Research in speech technology started at AT&T Bell Laboratories in 1936 and is still going strong. Today, however, other companies have taken the lead. IBM's Superhuman Speech Recognition Project aims to develop a recognition system that meets or exceeds human performance in real-world conditions, which can be affected by background noise or a person's particular speech characteristics. The system, expected to be completed by 2010, will incorporate visual information, like lip-reading does, as well as more conventional speech-recognition techniques.

Meanwhile, BBN Technologies in Cambridge, Mass., is halfway through a five-year project for the Defense Department. Effective, Affordable, Reusable Speech-to-Text, or EARS, aims to turn radio and TV broadcast speech or telephone speech in multiple languages into text with 90% to 95% accuracy.

The capability to turn audio signals from broadcasts, meetings and the like into indexed, searchable text is in a nascent stage, but it will improve, predicts John Makhoul, chief scientist for speech and language processing at BBN Technologies. "If the goals of the EARS project are achieved, it will make [audio] indexing not something that's nice to have, but a necessity."

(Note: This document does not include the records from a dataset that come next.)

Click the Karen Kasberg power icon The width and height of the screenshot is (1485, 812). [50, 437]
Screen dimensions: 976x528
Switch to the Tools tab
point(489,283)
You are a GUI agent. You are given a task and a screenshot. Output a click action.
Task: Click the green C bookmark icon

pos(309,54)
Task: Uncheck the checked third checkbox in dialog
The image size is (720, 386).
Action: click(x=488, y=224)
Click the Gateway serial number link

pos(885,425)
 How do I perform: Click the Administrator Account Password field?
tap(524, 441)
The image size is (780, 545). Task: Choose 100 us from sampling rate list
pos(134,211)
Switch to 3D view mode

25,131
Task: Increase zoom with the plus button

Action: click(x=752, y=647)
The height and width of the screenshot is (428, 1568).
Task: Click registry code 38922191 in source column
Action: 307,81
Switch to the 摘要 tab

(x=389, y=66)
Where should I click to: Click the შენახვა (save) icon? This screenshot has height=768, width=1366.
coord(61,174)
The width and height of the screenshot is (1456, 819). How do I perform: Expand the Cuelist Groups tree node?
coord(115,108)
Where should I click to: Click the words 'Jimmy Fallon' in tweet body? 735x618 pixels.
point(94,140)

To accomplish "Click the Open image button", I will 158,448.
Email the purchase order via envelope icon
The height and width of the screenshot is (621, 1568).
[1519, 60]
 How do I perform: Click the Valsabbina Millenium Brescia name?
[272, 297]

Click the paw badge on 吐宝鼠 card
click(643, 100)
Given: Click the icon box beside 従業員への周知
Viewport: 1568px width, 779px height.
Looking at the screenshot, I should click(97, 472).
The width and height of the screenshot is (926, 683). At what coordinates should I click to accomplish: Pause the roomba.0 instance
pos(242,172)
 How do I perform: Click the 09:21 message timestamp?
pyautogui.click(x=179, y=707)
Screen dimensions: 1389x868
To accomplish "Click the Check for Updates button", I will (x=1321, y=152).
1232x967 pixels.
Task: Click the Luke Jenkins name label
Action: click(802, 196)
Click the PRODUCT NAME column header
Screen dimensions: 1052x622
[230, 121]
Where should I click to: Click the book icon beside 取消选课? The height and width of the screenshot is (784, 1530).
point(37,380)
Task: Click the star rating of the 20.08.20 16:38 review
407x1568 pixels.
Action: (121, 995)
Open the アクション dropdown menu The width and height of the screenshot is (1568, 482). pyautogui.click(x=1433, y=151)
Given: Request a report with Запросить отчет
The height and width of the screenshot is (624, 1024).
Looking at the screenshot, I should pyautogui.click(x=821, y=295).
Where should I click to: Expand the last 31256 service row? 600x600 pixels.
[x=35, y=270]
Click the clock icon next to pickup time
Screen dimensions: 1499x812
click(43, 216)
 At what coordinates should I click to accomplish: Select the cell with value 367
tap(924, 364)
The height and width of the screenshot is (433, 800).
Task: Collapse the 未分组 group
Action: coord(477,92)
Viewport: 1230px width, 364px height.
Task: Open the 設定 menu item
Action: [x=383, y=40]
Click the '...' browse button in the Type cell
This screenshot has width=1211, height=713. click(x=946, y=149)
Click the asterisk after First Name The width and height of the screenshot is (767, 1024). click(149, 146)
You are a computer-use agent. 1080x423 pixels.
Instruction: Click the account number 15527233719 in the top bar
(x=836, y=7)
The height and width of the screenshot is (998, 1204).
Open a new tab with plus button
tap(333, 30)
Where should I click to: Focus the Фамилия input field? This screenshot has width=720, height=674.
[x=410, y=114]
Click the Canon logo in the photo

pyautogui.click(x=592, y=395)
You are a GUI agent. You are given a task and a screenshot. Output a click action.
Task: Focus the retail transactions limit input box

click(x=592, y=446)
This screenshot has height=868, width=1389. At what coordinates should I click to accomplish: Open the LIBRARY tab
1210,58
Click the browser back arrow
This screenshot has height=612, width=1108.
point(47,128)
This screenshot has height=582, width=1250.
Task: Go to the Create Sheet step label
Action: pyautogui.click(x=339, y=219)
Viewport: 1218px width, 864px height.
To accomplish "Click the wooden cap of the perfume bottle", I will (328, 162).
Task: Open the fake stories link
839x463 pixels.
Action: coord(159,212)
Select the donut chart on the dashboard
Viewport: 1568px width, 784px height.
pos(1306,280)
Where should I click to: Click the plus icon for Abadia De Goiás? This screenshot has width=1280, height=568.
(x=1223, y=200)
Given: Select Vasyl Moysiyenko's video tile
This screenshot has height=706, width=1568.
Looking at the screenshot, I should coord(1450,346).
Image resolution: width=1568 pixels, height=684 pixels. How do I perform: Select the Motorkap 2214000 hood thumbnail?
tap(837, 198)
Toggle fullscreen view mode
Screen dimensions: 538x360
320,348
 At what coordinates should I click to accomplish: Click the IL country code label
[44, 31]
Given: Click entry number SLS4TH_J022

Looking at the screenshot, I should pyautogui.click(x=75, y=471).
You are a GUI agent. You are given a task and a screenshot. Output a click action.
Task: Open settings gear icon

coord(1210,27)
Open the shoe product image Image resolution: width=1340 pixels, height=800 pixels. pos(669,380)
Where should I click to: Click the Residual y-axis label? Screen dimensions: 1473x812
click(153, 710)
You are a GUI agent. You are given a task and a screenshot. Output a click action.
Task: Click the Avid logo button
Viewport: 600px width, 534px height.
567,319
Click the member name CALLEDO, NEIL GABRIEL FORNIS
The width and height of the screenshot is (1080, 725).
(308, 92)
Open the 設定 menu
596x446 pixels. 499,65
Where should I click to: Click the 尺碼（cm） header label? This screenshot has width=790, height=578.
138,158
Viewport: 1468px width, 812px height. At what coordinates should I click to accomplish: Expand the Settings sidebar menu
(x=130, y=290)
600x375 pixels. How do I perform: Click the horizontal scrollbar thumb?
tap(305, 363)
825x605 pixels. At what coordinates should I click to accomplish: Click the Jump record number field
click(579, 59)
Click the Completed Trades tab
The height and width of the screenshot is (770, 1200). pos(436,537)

As the technology evolves, analysts and researchers say the way the technology is used is likely to change. The following are among their predictions:

  • IVR systems will always take the call first. In most call centers today, some calls are handled by the interactive voice response system and some by human agents. If you're in the IVR and you hit zero to get an operator, you start all over again. In the future, those modes will be better integrated. "Every call should go to a recognizer first. Then the recognizer takes the call to the human agent with a recommended solution," says Mark Plakias, an analyst at San Francisco-based research firm Zelos Group Inc.
  • VoIP will facilitate multimodal applications.
  • Voice over IP will allow voice packets and graphical user interface information to travel together over a network. That will enable "simultaneous, multimodal" speech applications in which the user could, for example, choose to do his I/O on a mobile device using a combination of text and speech, according to David Nahamoo, group manager in human language technology at IBM Research.

  • Voice dictation will take off in Asia. Speech recognition by dictation products still can't match the speed and accuracy of a good human typist. Where the technology has a big advantage over typing is in Chinese, where every character requires several keystrokes. "Most of the companies still in the business look to China as the right market," says Alexander Rudnicky, a senior systems scientist at Carnegie Mellon University in Pittsburgh.

Simply identifying spoken words isn't enough, says Rudnicky. Research in speech technology must address multiple fronts, including recognition, understanding, dialogue management and language generation/speech synthesis. And while recognition accuracy is good it still needs work, "you can never have too few errors," he says.